The documentary “Conspiracy Against the Air,” was part of a joint OCCRP and IRL investigation titled “Bad Oil - ‘Europe’s Waste Dump’: How Dangerously Polluting Oil Ended Up Heating North Macedonia’s Hospitals.” The investigation, published more than two years ago in May of 2021,  identified Angjushev as an official who may have played a role in the process.

Angjushev had served as deputy prime minister in charge of economic affairs from 2017 to 2020 and is one of the country’s wealthiest men. The owner of  several businesses, he sued IRL over the documentary, which examined how low-quality dirty oils arrived in North Macedonia and their possible impact on the extensive air pollution in the Balkan country.

The latest ruling is the third in this case. Originally, the same Civil Court judge exonerated IRL of defamation. Angjushev appealed and won a new trial, with a diametrically opposed decision this time.

The judge excluded the public from the third trial, according to IRL.

IRL Macedonia was founded in 2017 and has since expanded to produce the investigative magazine Provereno that airs on TV24 news every Tuesday. Its reporting and editing teams have produced dozens of stories on such topics Russian meddling, fake news, and assets owned by politicians.

IRL also claims that Angjushev wields enormous power over the courts.

“In our case, he’s only asking for one euro (US$1.06), so it’s not about money,” IRL said, adding that Angjushev is simply using this lawsuit to undermine the organization.

In her decision, Judge Paneva said that she believes the right to privacy is more important than freedom of expression.
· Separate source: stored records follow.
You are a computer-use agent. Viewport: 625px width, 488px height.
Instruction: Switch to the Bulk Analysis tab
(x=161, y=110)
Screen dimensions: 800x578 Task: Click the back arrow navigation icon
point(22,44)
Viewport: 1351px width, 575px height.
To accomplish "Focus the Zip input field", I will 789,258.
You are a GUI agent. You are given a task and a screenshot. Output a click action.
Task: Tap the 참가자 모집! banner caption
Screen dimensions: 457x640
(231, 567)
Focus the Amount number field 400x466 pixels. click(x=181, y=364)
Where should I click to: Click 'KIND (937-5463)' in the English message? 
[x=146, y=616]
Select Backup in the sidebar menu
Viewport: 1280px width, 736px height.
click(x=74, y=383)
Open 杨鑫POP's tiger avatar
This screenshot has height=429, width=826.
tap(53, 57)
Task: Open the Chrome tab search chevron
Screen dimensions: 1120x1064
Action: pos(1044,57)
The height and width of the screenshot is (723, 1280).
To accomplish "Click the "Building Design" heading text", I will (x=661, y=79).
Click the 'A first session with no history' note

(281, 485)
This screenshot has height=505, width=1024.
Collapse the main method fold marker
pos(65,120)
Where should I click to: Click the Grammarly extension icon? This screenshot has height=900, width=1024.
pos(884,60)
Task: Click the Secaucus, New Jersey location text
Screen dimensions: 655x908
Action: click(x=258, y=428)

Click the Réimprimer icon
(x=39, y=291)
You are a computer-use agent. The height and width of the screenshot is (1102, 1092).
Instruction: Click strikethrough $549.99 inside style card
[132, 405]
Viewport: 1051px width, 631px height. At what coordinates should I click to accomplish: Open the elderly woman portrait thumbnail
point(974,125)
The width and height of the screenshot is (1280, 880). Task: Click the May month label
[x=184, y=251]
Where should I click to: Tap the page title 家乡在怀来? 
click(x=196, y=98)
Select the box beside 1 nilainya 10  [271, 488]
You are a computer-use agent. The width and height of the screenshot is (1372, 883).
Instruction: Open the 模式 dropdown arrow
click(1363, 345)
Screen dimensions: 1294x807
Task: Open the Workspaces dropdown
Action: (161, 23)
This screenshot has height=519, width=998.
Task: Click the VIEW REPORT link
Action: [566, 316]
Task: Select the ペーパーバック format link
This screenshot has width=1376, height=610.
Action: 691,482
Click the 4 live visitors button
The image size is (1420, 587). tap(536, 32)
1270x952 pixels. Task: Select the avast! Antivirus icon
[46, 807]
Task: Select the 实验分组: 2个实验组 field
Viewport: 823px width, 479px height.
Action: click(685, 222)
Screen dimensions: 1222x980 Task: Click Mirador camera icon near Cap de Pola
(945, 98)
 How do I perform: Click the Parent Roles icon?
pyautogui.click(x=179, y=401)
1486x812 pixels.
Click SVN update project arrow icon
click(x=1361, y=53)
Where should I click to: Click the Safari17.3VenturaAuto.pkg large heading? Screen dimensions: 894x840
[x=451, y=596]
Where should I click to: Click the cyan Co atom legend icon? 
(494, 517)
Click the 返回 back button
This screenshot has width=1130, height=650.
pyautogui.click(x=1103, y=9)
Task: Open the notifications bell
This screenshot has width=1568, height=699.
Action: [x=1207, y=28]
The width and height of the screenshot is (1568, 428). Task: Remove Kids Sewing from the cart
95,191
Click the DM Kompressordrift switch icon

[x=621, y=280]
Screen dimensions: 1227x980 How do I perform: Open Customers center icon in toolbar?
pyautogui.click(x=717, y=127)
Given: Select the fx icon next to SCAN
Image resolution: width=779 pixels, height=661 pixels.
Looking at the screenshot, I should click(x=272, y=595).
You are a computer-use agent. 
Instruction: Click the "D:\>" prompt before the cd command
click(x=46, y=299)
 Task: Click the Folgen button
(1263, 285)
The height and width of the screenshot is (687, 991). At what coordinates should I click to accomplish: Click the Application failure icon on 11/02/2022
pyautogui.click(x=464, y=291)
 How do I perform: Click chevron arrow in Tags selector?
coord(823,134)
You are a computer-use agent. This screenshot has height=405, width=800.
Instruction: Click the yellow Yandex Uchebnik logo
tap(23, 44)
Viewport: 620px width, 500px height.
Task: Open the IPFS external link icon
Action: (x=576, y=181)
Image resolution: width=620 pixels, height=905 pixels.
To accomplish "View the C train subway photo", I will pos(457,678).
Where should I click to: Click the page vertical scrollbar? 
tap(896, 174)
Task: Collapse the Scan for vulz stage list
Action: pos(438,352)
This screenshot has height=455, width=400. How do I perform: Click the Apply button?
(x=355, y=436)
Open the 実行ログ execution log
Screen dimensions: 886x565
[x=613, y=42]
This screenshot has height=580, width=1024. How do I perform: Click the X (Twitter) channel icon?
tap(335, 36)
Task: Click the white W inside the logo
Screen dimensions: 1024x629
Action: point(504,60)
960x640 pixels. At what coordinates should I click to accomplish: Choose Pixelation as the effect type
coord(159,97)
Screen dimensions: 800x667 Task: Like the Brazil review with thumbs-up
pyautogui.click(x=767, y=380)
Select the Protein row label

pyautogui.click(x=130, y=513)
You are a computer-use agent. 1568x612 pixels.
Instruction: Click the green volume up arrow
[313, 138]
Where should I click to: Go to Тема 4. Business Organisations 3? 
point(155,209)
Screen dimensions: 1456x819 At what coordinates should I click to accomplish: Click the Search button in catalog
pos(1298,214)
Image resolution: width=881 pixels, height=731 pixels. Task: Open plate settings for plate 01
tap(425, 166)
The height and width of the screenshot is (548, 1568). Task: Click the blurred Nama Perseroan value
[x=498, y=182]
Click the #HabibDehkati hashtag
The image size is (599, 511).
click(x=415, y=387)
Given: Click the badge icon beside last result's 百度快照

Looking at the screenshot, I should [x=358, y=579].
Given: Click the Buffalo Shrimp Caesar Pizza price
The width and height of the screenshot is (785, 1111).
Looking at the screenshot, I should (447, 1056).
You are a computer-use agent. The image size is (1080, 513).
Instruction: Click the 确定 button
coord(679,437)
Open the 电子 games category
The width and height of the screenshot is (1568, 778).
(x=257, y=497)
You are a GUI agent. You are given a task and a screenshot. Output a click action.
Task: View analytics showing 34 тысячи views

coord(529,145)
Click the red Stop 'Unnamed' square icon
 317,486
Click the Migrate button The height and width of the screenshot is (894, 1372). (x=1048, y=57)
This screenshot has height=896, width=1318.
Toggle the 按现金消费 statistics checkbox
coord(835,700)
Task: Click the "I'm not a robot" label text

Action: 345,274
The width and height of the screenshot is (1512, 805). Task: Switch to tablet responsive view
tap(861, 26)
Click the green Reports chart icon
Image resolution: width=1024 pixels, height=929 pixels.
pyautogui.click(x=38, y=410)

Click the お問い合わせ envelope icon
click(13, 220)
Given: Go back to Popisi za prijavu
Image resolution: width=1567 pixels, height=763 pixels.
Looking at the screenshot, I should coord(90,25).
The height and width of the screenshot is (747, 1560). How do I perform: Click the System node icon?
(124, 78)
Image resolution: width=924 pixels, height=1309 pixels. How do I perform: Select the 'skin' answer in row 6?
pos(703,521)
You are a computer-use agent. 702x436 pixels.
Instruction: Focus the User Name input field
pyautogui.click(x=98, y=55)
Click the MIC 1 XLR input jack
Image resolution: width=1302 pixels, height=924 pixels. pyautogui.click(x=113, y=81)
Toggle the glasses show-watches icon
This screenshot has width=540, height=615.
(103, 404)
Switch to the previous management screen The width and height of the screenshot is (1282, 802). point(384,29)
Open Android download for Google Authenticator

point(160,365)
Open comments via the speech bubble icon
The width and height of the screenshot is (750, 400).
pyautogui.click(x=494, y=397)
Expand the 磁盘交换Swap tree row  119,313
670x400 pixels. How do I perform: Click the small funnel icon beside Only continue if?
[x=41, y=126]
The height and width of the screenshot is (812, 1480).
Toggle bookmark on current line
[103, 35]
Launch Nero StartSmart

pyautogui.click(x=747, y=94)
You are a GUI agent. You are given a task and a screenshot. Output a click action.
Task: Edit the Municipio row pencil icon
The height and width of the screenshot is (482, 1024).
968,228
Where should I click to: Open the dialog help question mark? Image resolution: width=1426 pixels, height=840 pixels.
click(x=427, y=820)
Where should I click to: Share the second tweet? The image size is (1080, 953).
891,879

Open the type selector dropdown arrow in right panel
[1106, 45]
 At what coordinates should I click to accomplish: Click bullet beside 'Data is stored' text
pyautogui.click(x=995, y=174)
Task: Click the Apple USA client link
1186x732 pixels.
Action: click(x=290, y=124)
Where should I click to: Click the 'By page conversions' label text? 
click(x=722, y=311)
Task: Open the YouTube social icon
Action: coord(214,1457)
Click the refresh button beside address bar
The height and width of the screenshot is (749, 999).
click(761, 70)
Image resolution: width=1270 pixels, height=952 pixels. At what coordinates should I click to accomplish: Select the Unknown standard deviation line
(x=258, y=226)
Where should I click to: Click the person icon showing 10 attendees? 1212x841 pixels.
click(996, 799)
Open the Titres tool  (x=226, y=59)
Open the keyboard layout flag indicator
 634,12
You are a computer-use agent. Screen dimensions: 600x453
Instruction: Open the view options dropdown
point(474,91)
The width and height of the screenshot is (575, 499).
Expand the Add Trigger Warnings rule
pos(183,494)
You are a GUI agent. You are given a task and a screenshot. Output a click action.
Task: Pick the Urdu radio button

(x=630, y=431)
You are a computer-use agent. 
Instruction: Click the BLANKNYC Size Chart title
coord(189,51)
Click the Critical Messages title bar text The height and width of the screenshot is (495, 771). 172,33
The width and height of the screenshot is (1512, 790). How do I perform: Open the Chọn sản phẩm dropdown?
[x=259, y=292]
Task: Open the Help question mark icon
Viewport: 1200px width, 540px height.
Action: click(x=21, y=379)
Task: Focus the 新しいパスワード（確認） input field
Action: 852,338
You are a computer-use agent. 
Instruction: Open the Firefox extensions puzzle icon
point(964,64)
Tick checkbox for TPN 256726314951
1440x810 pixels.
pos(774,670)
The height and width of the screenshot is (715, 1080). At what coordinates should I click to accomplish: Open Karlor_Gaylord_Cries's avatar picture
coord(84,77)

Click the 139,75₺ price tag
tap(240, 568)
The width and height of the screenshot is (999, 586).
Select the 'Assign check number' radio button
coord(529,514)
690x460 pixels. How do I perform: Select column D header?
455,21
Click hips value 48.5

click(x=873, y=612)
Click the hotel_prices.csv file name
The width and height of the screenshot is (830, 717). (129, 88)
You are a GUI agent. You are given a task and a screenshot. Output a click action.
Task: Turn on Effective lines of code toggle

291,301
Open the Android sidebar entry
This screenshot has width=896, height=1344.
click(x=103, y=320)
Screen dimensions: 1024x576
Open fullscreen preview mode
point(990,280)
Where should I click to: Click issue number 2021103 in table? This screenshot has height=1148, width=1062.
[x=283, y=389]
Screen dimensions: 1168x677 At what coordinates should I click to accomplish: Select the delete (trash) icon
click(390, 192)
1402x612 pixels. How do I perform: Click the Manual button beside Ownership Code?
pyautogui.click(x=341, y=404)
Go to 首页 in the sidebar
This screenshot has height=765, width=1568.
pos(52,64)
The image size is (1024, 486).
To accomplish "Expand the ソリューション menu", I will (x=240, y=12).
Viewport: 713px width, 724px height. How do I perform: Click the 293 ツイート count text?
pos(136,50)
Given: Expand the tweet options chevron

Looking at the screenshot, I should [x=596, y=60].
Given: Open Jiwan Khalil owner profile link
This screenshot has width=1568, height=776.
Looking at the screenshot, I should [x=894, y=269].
She seemed to base her decision on the fact that IRL is an online publication, rather than a traditional newspaper, calling it an organization “without media properties” and whose “members cannot have journalist status,” and hence “cannot position themselves as journalists.”

Judge Paneva wrote that “IRL’s journalists are not journalists, they are members of the organization,” and that Cvetkovska “can’t be an editor.”

Vasko Popetreski, editor-in-chief of 360 Degrees media outlet, believes that the verdict is “dangerous and must not be followed by silence, because the ruling tries to promote ‘licensing’ of who is a journalist, and that by a state institution, which does not exist in any democratic country.”

He believes that if anybody should decide who is a journalist, it should be the Association of Journalists, not the courts.

Other domestic and international journalists’ associations denounced the decision of the Skopje court.

Throughout the proceedings, the International Federation of Journalists (IFJ) and its North Macedonian affiliates – the Association of Journalists of Macedonia (AJM) and the Independent Trade Union of Journalists and Media Workers (SSNM) – contended that journalists should not be considered as a public evil because they work for the public good.

“Journalism is a public good, and the job of every journalist is to discover system malfunctions,” said Pavle Belovski, president of the SSNM. He stressed that the court decision against IRL is “a typical example of disregard of the public interest.”

“We regret that the court accepted this typical SLAPP suit that is precisely being brought up for intimidating and demotivating the journalists,” Belovski said.

Tim Dawson, Deputy General Secretary of the IFJ, stated that it is the responsibility of journalists to expose malfeasance, corruption, and incompetence.

“Sadly, those who find their activities exposed increasingly abuse our legal systems to bully and silence their critics. The case of IRL and its editor-in-chief Saška Cvetkovska is a case of just this,” he said.

The IFJ further stated that this court verdict adds to the increasing worldwide record of cases in which “freedom of expression has been damaged by unwarranted legal intimidation and financial exhaustion of journalists.”